VM: Not only do the US consumers pay more, they get slower speeds than in a lot of other developed countries. I am afraid this ruling does very little to address that issue as there is very little pro-competition in the ruling that I have seen so far. Competition, or rather the lack of it, is the real issue as I said.
When it comes to accessing the Internet at 25 Mbps—not particularly fast, but adequate—three out of four Americans do not have a choice between providers.
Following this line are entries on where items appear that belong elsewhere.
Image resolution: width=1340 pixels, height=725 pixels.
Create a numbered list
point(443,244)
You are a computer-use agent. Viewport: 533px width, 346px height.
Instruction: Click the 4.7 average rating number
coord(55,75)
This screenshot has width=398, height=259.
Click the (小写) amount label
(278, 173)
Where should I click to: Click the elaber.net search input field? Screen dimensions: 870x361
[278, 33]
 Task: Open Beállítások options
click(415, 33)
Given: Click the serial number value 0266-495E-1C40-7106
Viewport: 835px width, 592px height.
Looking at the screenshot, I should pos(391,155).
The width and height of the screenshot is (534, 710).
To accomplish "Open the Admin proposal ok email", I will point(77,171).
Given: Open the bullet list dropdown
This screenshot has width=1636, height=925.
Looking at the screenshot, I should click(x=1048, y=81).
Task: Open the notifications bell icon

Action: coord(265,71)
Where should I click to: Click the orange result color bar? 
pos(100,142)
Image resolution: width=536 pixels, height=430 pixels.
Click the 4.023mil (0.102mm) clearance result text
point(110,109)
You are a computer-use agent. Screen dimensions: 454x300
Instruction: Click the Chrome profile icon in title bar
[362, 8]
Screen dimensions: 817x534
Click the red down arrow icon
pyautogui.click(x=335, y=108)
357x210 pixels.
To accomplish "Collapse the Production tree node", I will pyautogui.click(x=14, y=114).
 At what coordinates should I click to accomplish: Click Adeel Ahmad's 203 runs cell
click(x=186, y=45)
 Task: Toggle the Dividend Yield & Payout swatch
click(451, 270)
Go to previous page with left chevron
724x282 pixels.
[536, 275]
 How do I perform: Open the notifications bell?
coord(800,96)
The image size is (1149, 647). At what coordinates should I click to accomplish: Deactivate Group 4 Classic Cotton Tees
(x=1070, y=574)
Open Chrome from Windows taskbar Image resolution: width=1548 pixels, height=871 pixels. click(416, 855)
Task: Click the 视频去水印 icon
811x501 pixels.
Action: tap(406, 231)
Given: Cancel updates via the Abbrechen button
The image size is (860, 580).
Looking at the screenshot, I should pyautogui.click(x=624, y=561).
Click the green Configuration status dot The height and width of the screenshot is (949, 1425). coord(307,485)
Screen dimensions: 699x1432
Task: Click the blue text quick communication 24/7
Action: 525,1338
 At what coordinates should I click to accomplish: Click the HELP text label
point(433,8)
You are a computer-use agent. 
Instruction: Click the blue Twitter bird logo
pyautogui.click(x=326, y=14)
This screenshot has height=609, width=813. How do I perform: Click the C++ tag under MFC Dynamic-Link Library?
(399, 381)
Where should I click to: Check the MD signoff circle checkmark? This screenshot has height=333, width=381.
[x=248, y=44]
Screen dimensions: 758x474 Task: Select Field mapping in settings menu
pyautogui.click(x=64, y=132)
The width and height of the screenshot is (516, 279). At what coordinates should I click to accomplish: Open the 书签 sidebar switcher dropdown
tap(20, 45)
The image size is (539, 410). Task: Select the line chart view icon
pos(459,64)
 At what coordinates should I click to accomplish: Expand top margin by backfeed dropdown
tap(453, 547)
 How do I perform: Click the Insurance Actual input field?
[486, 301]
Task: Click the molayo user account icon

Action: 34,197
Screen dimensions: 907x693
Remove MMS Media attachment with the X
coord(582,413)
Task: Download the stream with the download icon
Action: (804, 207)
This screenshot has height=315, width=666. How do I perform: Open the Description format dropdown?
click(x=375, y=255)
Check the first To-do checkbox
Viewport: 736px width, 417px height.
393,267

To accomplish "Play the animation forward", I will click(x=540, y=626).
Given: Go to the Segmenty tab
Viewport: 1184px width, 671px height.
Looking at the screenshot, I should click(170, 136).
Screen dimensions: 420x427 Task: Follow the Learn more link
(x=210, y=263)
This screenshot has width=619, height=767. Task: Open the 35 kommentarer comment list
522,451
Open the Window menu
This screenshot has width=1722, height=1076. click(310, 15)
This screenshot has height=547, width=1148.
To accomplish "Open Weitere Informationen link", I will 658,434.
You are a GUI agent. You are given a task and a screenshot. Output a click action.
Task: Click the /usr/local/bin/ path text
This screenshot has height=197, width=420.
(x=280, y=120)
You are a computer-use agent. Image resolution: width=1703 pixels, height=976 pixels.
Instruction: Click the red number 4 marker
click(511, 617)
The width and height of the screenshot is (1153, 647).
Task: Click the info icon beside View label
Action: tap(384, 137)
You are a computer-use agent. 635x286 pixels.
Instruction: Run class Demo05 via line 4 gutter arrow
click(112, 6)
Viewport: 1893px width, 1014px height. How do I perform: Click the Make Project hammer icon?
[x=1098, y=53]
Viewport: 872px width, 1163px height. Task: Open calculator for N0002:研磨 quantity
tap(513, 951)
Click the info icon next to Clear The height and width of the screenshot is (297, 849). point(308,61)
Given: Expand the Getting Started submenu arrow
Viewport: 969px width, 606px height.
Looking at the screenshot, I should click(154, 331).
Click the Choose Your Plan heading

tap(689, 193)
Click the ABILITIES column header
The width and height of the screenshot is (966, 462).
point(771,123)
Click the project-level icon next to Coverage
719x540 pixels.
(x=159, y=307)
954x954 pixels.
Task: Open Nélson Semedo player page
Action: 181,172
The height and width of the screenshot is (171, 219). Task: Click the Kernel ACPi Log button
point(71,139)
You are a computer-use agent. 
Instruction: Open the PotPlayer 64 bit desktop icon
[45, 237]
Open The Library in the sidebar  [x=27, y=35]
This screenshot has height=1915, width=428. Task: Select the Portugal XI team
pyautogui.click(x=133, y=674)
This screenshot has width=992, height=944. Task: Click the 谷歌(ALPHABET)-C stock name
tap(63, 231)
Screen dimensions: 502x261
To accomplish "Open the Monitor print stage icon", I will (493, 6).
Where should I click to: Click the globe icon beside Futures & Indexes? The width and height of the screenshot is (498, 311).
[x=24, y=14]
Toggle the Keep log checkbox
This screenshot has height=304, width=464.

In fact I think the ruling might even hurt. The network shouldn’t discriminate but it should be allowed to differentiate and that is a subtle difference. Providing specialized services is a way for ISPs to generate more revenue that should offset some costs to the consumers. For instance gamers might want a low latency service and they would be willing to pay for it, but that would require the ISPs to treat those packets differently. Does the current ruling prevent that? What about a hospital that has a broadband connection and wants to prioritize streaming video conferences with offsite doctors over all other traffic? Can interesting new services be built on top of a “neutral” Internet?
Last year Netflix made special deals with Comcast and three other ISPs, agreeing to pay more to guarantee fast download speeds. What happens to these deals under the new FCC rules? Will Netflix be able to stop making these extra payments?
VM: This is the issue of paid peering. What Netflix paid for in its deal with Comcast was not a fast lane in the Internet, but a special arrangement whereby Comcast connects directly to Netflix’s servers to speed up content delivery. Conventional net neutrality bans fast lanes in the last mile. In the Netflix-Comcast deal, Netflix’s content Netflix traffic arrives faster at the last mile because it gets moved onto an uncongested (paid-for) on ramp, whereas all the other traffic goes over the public Internet.
I don’t think paid peering is being banned by the new rules so it is not clear what becomes of the deals Netflix has made both with Comcast and other ISPs. The FCC has said that it will take a close look at peering arrangements so it is possible, but in my mind that is beside the point. In a competitive environment ISPs should be bending over backwards to have the best possible service of Netflix (or any other site) for their customers, not use their captive customers as leverage to extract revenue from content providers.
Until there is real competition among ISPs and until US consumers have a real choice when it comes to choosing where they buy Internet service, Internet service is going to suffer and quality will continue to decline relative to the service available in countries where ISPs do compete. The FCC vote on allowing municipalities to expand their service will do more to improve Internet service than any regulation the FCC can impose.